Per comprendere come si è evoluta la qualità delle emissioni societarie dal 1980 ad oggi l’OCSE utilizza una semplice metodologia aritmetica: essendo ventuno i voti a disposizione – da AAA il più alto, 21, fino a C il più basso, 1 – gli analisti calcolano un rating medio tenendo conto dell’ammontare delle singole emissioni – la cosiddetta media ponderata. Il dato viene confrontato con il valore di confine tra le emissioni migliori, quelle di classe A, e quelle di categoria inferiore ovvero da BBB+ in giù. Il grafico 1 segnala una altalenante discesa dai valori elevati del 1980, prossimi ad AA-, verso gli attuali livelli inferiori a BBB+. Se le oscillazioni sono riconducibili alle fasi di ciclo economico, espansivo o recessivo, il peggioramento del rating medio dipende dalle caratteristiche delle aziende che con il tempo si sono dimostrate, almeno per le agenzie di rating, tendenzialmente più rischiose.

Il maggior rischio segnalato dalla riduzione del rating medio è anche conseguenza del determinante contributo dei paesi emergenti alla crescita dell’ammontare delle emissioni, quadruplicate nell’ultimo decennio e trainate dalle società cinesi (grafico 2). Su questo punto l’OCSE segnala un possibile elemento di criticità relativo ai tempi di scadenza di questa massa di debito societario (grafico 3).

Infatti, una maggiore durata della vita media del debito è un elemento che riduce il rischio di tensioni finanziarie e aumenta la stabilità sistemica, soprattutto in uno scenario di rating meno brillanti.

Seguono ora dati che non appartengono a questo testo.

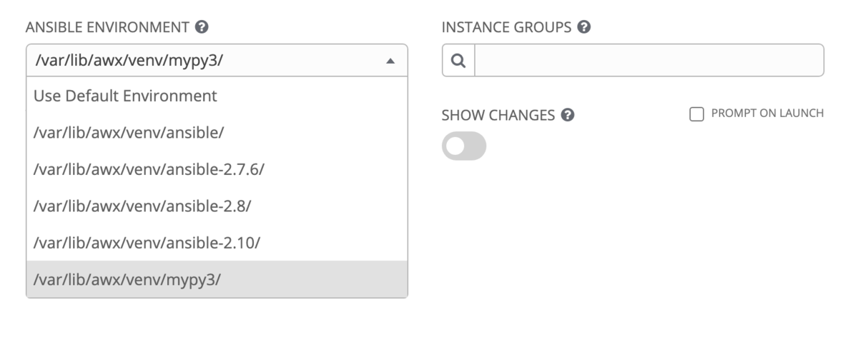The width and height of the screenshot is (858, 352).
Task: Click the Ansible Environment help icon
Action: click(x=202, y=27)
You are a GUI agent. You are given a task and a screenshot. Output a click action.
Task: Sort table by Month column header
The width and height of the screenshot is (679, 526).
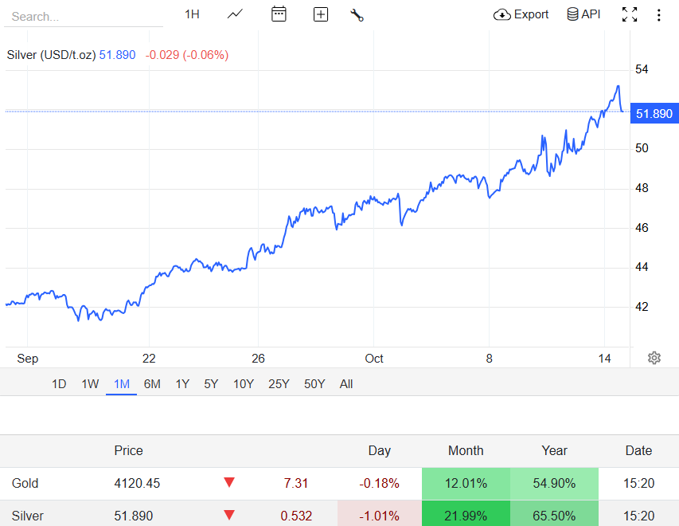[x=466, y=450]
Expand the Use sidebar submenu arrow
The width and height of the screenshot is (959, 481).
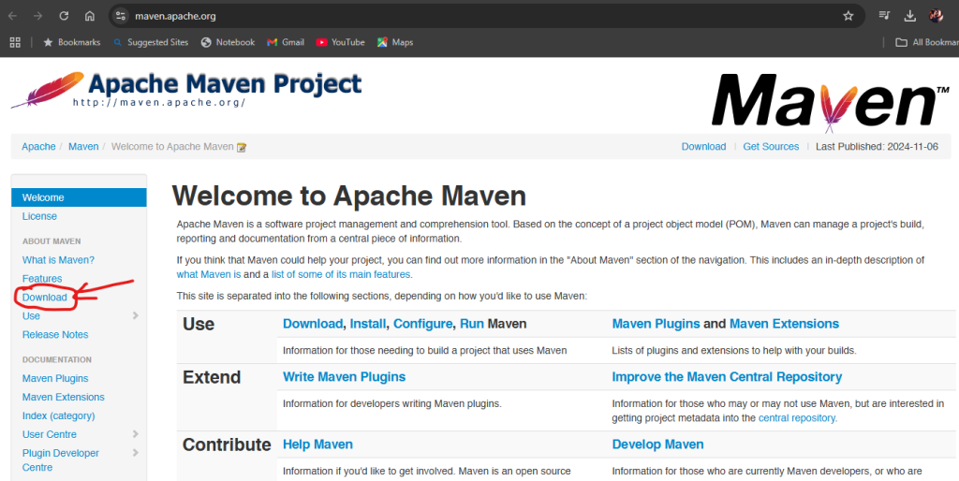point(136,316)
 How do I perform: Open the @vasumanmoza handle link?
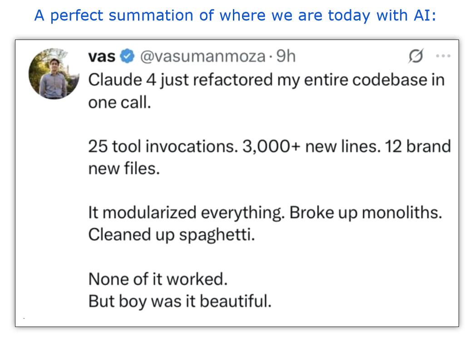coord(202,57)
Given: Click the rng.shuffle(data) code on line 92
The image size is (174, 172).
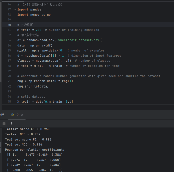Looking at the screenshot, I should click(x=33, y=86).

  • Da inizio millennio le società delle economie avanzate, approfittando delle politiche monetarie accomodanti, hanno allungato la scadenza media del loro debito da sette a nove anni, come media di una crescita da sette a dodici anni per le emissioni con rating superiore a BBB- (cosiddetto Investment Grade o IG), e una discesa da nove a otto anni per le emissioni di rating inferiore a BBB- (cosiddetto Non-Investment Grade o Non-IG).
  • E’ invece diverso l’andamento della scadenza media delle emissioni societarie dei paesi emergenti. Complessivamente il valore è sceso da cinque a tre anni, sollevando le osservazioni dell’OCSE sui possibili rischi derivanti da un orizzonte temporale così breve. In particolare, si sottolinea come il contributo delle società cinesi in termini di vita media del debito sia passato da otto anni a tre anni, mentre le altre economie emergenti esclusa la Cina non sono mai scese sotto i cinque anni e con punte intermedie decisamente superiori.

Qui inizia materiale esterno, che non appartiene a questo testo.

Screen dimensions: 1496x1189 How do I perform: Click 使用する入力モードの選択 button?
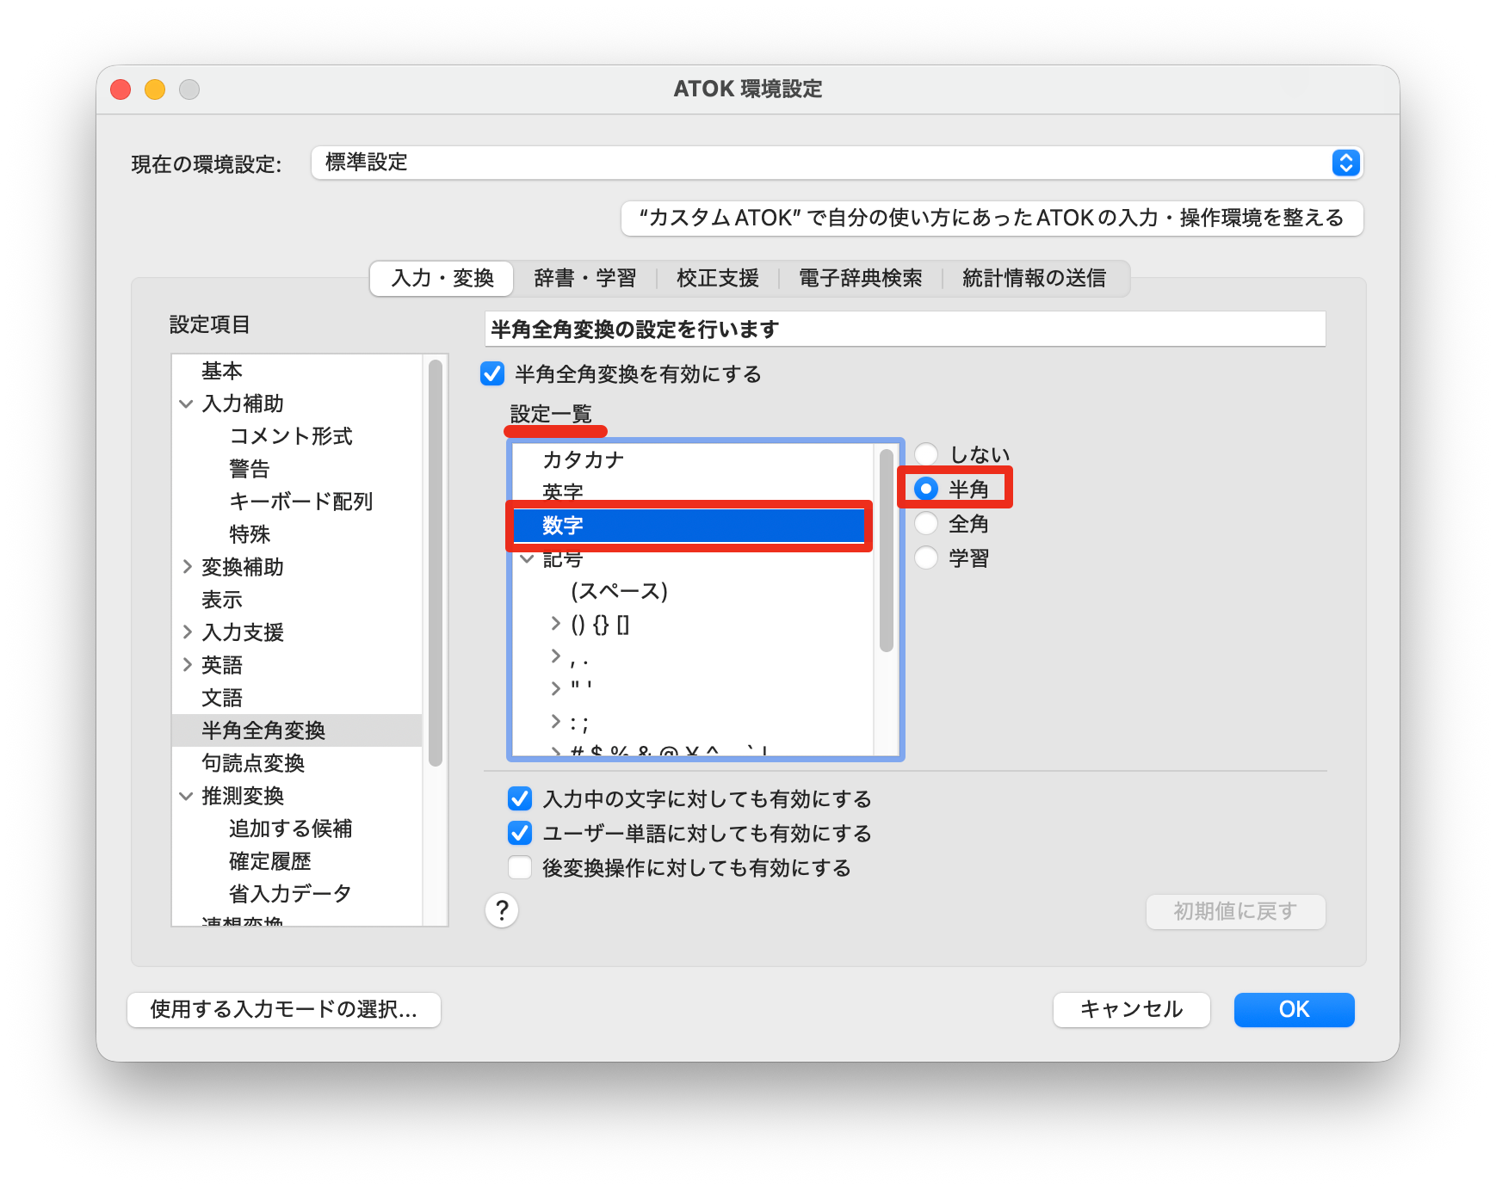[284, 1009]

La combinazione delle due componenti analizzate dall’OCSE, rating e vita media, suggerisce una condizione attuale di maggiore stabilità del debito societario dei paesi sviluppati rispetto al passato, nonostante il dominio dei rating intermedi di classe B, e la minor presenza dei rating alti di classe A (grafico 4). Non si può dire lo stesso per i mercati emergenti a causa della peggiore scadenza temporale rispetto al passato, soprattutto di origine cinese.